New study shows ‘self-cleaning’ of marine atmosphere

This process of self-cleaning is essential to remove gaseous pollutants and regulate greenhouse gases such as methane from the atmosphere.

Researchers were already aware that the atmosphere had this ‘self-cleaning’ ability, but in a new study from the University York, experts have now shown a new process that increases the ability of the marine atmosphere to self-cleanse.

Using a combination of aircraft and ground-based observations, scientists were able to confirm the widespread presence of nitrous oxide (HONO) in the remote Atlantic troposphere formed by so-called “renoxification,” whereby photolysis of aerosol nitrate returns nitrogen oxides (NOx) and HONO to the marine atmosphere.
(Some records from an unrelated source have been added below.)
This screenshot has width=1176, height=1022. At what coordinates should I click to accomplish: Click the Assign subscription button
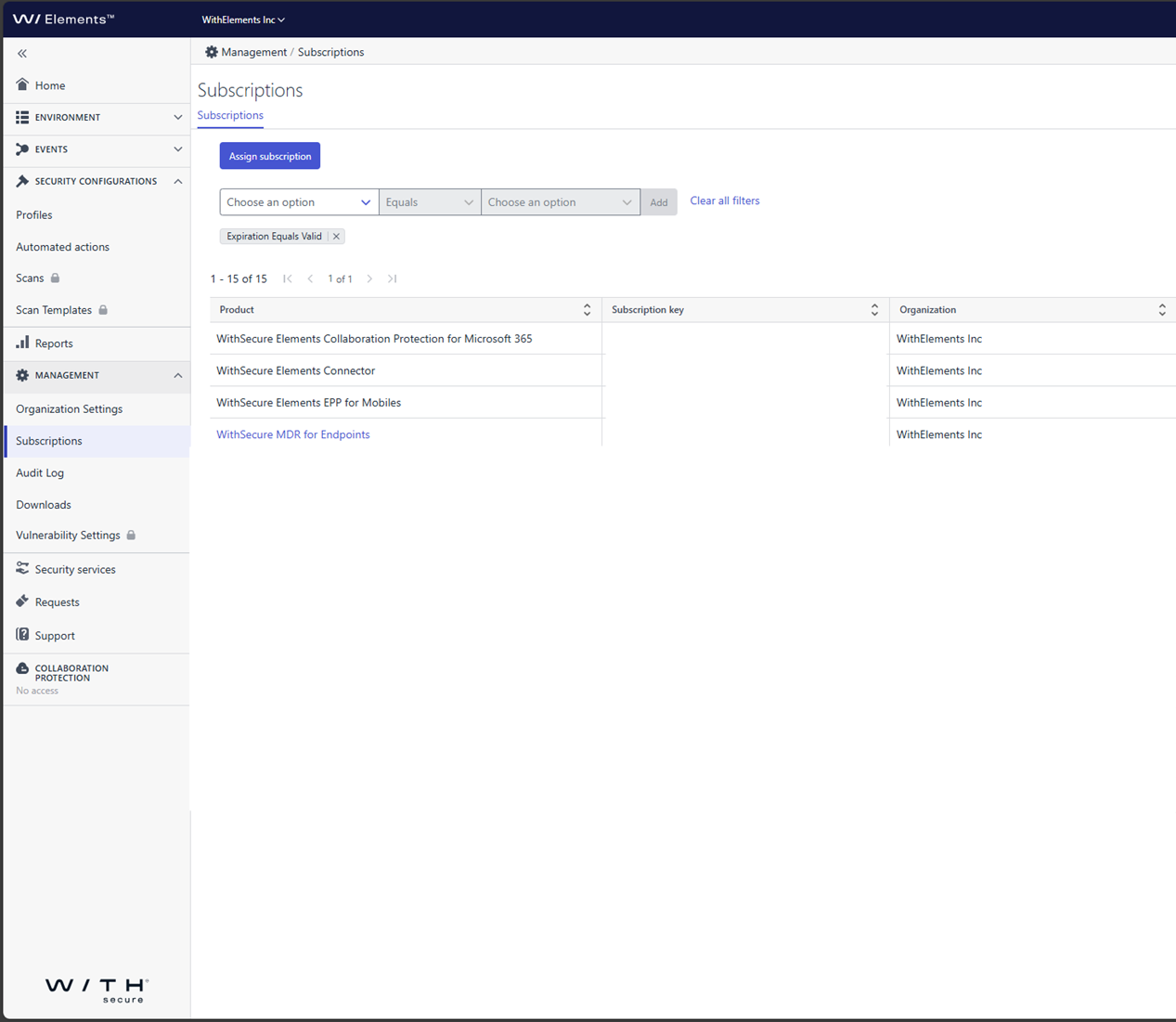269,156
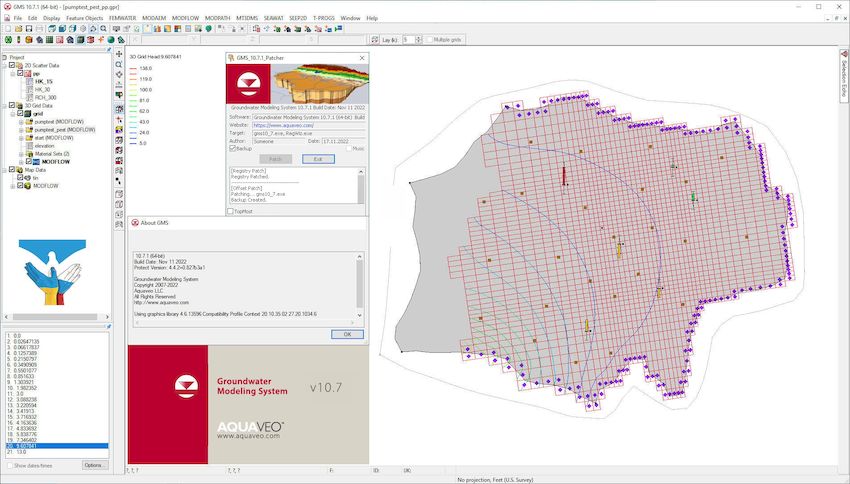The image size is (850, 484).
Task: Click the Select Cells tool icon
Action: [119, 108]
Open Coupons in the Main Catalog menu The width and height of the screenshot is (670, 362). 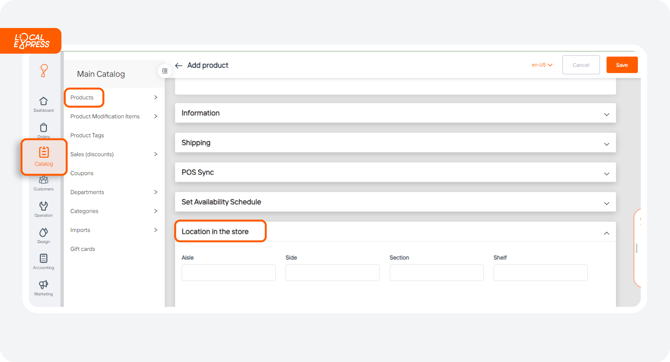point(82,173)
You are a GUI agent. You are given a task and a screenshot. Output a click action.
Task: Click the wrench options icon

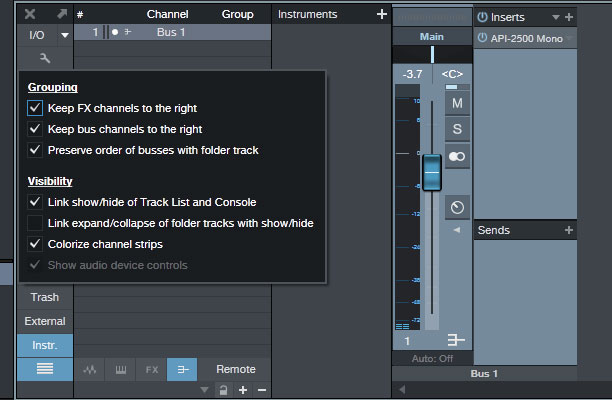44,58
Historically, aerosol nitrate had been considered a permanent sink for NOx. This new process could increase the ability of the atmosphere to self-cleanse on a global scale.

Scientists say the findings, published in Sciences Advances, could be highly significant for atmospheric chemistry and largely reconcile widespread uncertainty on the importance of renoxification.
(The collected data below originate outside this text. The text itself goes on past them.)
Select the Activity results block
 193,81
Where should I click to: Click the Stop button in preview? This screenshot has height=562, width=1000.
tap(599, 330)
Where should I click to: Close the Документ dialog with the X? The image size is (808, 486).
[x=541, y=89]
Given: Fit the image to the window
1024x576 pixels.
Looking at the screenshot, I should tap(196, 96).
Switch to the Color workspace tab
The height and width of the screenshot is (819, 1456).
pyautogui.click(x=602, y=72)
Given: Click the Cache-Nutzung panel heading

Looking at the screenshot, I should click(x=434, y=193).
With funding from the Natural Environmental Research Council (NERC), scientists from the Wolfson Atmospheric Chemistry Laboratories (WACL) led extensive aircraft and ground-based observations in and around Cape Verde in August 2019 and February 2020.

Lead author, Professor Lucy Carpenter said: “Importantly, the observations showed that the efficiency of renoxification increased with relative humidity and decreased with the concentration of nitrate.

“This observation reconciled the very large discrepancies in the rates of renoxification found across multiple laboratory and field studies.

“It was also consistent with renoxification occurring on the surface of aerosols, rather than within their bulk, a new and exciting finding with implications for how this fundamental process is controlled and parameterised in models.”

Recycling of nitrogen oxides on nitrate aerosol could have important, increasing, and as yet unexplored implications for the trends and distributions of atmospheric oxidants such as tropospheric ozone, an important greenhouse gas.